Professor Jennie Brand-Miller and Dr Alan Barclay

A teaspoon of sugar


Sugar and diabetes

Despite popular perceptions, there is consensus amongst the world’s major diabetes associations (e.g., American Diabetes Association; Canadian Diabetes Association and Diabetes UK) that 1) sugar does not cause diabetes and 2) that sugar free diets should not be recommended to people living with diabetes. The reasons why are simple:

1) There is evidence from systematic reviews of randomized controlled trials that the best way to reduce the risk of developing type 2 diabetes is to consume 2,000-2,500 less kilojoules each day by eating less fat, and in particular to reduce the intake of saturated fat and increase the intake of dietary fibre. Of course, some people may also reduce their kilojoule intake by reducing the amount of added sugars that they consume.

Data from observational studies suggest that excessive consumption of sugar sweetened beverages (≥ 1-2, 355 mL drinks a day) is associated with an increased risk of developing type 2 diabetes.
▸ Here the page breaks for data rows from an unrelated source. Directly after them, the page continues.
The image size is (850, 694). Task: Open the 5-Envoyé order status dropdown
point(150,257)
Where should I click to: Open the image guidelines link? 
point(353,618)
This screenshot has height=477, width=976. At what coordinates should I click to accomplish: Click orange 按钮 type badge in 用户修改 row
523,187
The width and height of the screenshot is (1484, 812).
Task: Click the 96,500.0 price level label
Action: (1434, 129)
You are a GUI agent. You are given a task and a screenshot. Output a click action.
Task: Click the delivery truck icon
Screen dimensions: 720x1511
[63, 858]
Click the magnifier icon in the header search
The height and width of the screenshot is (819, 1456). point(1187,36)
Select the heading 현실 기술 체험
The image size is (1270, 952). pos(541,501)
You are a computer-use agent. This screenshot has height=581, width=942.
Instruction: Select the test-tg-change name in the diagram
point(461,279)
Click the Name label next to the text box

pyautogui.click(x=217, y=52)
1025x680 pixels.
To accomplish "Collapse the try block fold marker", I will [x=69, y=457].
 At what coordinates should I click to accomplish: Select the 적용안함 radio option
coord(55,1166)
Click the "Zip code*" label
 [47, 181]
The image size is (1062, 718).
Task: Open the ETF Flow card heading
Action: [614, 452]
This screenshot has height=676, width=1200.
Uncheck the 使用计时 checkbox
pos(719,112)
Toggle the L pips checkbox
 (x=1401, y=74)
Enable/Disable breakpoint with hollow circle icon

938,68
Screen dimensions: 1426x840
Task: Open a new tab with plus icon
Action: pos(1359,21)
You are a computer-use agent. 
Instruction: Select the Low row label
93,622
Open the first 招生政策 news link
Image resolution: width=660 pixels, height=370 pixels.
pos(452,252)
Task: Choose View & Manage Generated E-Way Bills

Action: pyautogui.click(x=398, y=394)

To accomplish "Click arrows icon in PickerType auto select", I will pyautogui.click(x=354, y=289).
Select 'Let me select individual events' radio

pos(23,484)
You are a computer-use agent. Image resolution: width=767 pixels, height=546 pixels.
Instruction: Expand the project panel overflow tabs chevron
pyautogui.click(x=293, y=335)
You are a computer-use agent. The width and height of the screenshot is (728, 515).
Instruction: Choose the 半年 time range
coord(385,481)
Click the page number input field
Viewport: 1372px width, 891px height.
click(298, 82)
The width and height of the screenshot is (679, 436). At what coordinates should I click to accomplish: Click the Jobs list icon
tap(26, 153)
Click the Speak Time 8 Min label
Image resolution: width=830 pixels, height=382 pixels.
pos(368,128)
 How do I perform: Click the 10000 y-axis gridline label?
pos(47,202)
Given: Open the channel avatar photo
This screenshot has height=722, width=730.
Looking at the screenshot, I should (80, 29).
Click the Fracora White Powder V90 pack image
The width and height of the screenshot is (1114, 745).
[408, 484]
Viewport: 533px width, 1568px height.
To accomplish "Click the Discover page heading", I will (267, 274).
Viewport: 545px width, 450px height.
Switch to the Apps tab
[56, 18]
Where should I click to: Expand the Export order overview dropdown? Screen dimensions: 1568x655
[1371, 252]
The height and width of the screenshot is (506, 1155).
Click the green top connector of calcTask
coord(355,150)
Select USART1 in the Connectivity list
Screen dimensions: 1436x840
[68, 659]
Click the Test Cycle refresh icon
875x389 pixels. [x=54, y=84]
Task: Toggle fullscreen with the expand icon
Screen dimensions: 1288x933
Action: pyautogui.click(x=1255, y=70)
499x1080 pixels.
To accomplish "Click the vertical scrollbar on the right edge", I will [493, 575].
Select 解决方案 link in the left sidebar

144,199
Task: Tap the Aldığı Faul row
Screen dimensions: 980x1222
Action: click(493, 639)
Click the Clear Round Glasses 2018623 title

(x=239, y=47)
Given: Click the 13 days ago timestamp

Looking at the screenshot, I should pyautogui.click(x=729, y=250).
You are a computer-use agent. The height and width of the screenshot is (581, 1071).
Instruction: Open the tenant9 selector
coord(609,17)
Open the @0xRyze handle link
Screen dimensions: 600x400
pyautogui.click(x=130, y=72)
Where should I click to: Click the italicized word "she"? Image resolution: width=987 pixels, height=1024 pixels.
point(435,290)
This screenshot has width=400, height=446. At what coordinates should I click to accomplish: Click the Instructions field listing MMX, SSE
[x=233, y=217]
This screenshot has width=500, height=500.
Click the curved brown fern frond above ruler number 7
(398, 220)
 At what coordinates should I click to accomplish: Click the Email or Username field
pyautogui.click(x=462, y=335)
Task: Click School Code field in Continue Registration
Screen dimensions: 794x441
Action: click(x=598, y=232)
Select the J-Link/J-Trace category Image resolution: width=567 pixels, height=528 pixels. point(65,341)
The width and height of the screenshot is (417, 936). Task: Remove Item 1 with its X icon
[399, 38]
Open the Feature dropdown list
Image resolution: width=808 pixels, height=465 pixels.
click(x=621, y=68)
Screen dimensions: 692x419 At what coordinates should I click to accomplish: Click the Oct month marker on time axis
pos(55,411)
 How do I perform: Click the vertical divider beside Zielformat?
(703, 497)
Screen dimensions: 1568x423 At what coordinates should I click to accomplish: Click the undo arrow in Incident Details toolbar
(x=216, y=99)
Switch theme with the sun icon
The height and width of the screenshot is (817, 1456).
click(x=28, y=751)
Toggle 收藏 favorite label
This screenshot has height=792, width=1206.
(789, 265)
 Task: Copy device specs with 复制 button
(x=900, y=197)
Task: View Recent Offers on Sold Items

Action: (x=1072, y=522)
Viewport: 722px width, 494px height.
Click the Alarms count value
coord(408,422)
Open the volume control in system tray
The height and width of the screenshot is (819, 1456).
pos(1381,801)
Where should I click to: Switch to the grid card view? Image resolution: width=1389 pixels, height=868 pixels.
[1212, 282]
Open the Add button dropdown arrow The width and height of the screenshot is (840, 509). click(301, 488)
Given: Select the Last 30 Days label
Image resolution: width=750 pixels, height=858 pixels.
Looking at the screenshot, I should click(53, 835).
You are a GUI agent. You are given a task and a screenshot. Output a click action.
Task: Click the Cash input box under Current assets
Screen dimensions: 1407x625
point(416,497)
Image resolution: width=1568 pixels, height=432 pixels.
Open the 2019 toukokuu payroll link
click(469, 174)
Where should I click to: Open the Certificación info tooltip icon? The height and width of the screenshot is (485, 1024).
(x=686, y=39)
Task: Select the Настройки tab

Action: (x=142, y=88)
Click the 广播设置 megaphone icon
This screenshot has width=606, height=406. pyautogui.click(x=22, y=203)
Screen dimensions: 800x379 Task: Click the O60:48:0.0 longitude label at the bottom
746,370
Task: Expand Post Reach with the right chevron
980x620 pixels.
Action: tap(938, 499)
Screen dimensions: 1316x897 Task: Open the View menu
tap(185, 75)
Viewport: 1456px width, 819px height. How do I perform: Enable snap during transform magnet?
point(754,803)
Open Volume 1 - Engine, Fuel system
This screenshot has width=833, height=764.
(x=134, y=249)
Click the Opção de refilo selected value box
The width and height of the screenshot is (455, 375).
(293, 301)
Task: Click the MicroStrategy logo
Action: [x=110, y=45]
Perhaps surprisingly, there is also evidence linking non-nutritively sweetened ("diet") soft drinks with the development of type 2 diabetes. Unlike randomised controlled trials, observational studies do not prove causality and consequently, more research is needed to determine if these suspected links are real. It could be that people usually drink regular or diet soft drinks with other highly processed foods (crisps, chips (French fries), savoury snacks, pastries, etc...), or alcohol, and that its the overall dietary pattern of highly refined carbohydrate consumption that's really to blame.

2) Sugars, oligosaccharides and starches are digested, absorbed and metabolised to the sugar glucose. Therefore people with diabetes need to carefully balance the type and amounts of sugars, oligosaccharides and starches that they eat and drink each day to ensure their blood glucose levels do not go too high or too low. The International Diabetes Federation recommends people with diabetes use the glycemic index for assessing the type of carbohydrate they consume. Information about the total amount of carbohydrate in a food is available on food labels.